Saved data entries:
= Beginning of Section =
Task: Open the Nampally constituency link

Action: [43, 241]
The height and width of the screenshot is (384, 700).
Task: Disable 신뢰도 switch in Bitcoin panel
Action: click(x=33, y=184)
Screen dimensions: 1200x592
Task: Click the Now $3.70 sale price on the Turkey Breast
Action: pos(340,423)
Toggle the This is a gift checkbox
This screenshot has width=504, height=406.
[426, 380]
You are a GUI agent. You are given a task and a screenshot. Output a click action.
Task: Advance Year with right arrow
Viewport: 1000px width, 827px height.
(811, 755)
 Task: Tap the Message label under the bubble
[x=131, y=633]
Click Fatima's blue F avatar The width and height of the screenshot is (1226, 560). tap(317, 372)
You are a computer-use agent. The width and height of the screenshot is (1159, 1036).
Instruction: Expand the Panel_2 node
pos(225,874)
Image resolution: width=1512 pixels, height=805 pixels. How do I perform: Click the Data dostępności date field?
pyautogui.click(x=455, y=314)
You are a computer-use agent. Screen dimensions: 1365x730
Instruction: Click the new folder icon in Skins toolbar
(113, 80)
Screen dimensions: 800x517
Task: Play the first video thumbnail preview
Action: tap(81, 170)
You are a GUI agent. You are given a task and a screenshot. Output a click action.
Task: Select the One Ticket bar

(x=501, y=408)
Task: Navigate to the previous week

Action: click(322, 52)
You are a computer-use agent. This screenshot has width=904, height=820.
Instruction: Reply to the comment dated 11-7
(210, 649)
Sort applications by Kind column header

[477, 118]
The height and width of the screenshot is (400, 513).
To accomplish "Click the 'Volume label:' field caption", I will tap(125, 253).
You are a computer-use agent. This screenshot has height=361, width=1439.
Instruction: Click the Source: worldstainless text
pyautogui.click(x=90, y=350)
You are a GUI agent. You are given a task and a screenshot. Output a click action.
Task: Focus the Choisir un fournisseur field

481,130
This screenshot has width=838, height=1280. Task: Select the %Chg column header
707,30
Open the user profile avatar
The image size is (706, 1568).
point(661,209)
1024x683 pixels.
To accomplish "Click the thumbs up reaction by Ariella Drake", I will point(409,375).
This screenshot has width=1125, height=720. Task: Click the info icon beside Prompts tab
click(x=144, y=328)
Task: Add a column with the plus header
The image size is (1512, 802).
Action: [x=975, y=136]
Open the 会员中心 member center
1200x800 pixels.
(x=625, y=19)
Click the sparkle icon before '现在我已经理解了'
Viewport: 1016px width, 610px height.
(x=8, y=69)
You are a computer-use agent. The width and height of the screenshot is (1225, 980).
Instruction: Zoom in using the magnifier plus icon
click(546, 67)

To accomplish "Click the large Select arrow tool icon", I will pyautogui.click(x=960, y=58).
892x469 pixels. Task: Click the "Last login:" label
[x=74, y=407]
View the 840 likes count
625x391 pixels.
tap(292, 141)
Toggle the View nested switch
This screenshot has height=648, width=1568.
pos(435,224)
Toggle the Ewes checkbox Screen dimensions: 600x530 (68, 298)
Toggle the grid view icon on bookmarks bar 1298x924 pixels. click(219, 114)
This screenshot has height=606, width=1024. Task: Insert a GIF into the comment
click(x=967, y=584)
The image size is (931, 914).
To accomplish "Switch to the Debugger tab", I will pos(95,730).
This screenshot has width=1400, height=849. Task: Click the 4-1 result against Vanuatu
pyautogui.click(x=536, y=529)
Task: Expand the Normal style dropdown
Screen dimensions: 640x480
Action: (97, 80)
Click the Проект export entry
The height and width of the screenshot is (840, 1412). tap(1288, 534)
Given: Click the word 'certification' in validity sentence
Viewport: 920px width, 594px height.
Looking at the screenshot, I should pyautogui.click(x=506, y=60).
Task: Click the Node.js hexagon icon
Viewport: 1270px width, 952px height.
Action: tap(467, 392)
= End of Section =
(WHAT YOU HAVE TO DO): Among the records above, extract exactly the lines from the line with "Instruction: Click the new" to the line with "The height and width of the screenshot is (400, 513).", both lines included, and leave out the rest.

(RESULT FOR THIS EXERCISE):
Instruction: Click the new folder icon in Skins toolbar
(113, 80)
Screen dimensions: 800x517
Task: Play the first video thumbnail preview
Action: tap(81, 170)
You are a GUI agent. You are given a task and a screenshot. Output a click action.
Task: Select the One Ticket bar

(x=501, y=408)
Task: Navigate to the previous week

Action: click(322, 52)
You are a computer-use agent. This screenshot has width=904, height=820.
Instruction: Reply to the comment dated 11-7
(210, 649)
Sort applications by Kind column header

[477, 118]
The height and width of the screenshot is (400, 513).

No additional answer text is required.